Food, family intertwined at 15-year-old restaurant

2013-07-04T00:00:00Z Food, family intertwined at 15-year-old restaurantGerald M. Gay Arizona Daily Star Arizona Daily Star
July 04, 2013 12:00 am  • 
  • Where: 150 W. Fort Lowell Road
  • Phone: 292-1738
  • Online: gandhicuisineofindia.com
  • Hours: 11 a.m.-10 p.m. daily.
  • History: Brothers Tarsem, Sadhu and Mukhtiar Singh opened Gandhi in the late 1990s. Today, Tarsem's son, Davinder, runs the restaurant with Tarsem as head chef.
  • Type of cuisine: Gandhi specializes in north Indian cuisine, which uses more curries and sauces in contrast to south India's drier, spicier selections. Prices range from $1.95-$2.25 for pakoras and samosas to $25.95 for full dinners for two.
  • Tastes from home: Davinder Singh's favorite dish at Gandhi is the Kesari Chops, roasted lamb chops served in a tomato cream sauce.
  • Bio: Food has always been intertwined in the American experience for members of the Singh family. 
    The clan's patriarchs, brothers Tarsem, Sadhu and Mukhtiar Singh have carved out a solid footing in Tucson's culinary landscape.
    Davinder, Tarsem, his wife and sister-in-law run Gandhi Cuisine of India, which Tarsem opened with his siblings in the late 1990s.
    Sadhu and Mukhtiar run a second restaurant, Flavor of India, in Oro Valley.
    All three have been cooking in the United States for decades.
    The family comes from a small village in the state of Punjab in India where they still own a farm that grows lentils, corn and other crops year round.
    Sadhu, the oldest of the three brothers, moved to the United States more than four decades ago, the first from his village to do so.
    Over the years, he and his siblings have cooked at restaurants throughout Arizona and California.
    Sadhu put in more than two decades at San Francisco's famed Gaylord India Restaurant.
    "They've worked very hard," said Davinder, 29.
    Davinder was 10 years old when his father, who was already living in the United States, sponsored him and the rest of his family to come over.
    "It was hard for me," Davinder said. "I didn't know the language.

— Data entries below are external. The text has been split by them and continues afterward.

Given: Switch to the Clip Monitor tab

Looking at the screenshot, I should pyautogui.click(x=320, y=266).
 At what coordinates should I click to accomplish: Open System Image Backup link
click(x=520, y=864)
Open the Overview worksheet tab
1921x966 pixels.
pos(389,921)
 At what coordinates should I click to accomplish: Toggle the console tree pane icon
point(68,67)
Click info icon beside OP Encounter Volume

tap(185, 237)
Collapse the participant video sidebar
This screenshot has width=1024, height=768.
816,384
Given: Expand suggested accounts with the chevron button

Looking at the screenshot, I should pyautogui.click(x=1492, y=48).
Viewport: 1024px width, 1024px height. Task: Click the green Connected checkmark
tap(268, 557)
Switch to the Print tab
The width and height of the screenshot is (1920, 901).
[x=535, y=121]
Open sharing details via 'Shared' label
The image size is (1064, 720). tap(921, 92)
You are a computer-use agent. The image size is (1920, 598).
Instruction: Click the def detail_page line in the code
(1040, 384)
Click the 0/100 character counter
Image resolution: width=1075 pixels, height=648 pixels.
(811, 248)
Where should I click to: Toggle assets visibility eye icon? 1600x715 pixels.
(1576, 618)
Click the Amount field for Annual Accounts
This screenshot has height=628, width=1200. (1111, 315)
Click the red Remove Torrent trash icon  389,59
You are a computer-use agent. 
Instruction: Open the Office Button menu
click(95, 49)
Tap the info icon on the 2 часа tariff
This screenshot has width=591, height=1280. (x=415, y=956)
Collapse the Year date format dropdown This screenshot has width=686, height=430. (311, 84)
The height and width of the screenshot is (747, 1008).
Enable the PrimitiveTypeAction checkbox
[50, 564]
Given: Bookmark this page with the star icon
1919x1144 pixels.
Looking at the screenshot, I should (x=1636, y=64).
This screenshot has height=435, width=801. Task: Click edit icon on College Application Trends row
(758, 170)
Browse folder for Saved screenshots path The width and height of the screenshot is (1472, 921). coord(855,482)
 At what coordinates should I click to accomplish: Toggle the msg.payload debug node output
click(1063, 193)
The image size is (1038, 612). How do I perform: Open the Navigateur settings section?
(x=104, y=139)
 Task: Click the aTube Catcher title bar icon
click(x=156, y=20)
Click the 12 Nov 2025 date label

It took me three years to learn English."
    Davinder went on to graduate from Amphitheater High School and the University of Arizona, where he earned a degree in business management. He has managed Gandhi since 2005.
    For Davinder, the hours are tough. When he has kids, he isn't sure he wants them to take on the family business.
    But it works for him.
    "I like talking with the customers, getting to know them," he said. "I like finding out if they are happy with their meals. I want them to be happy."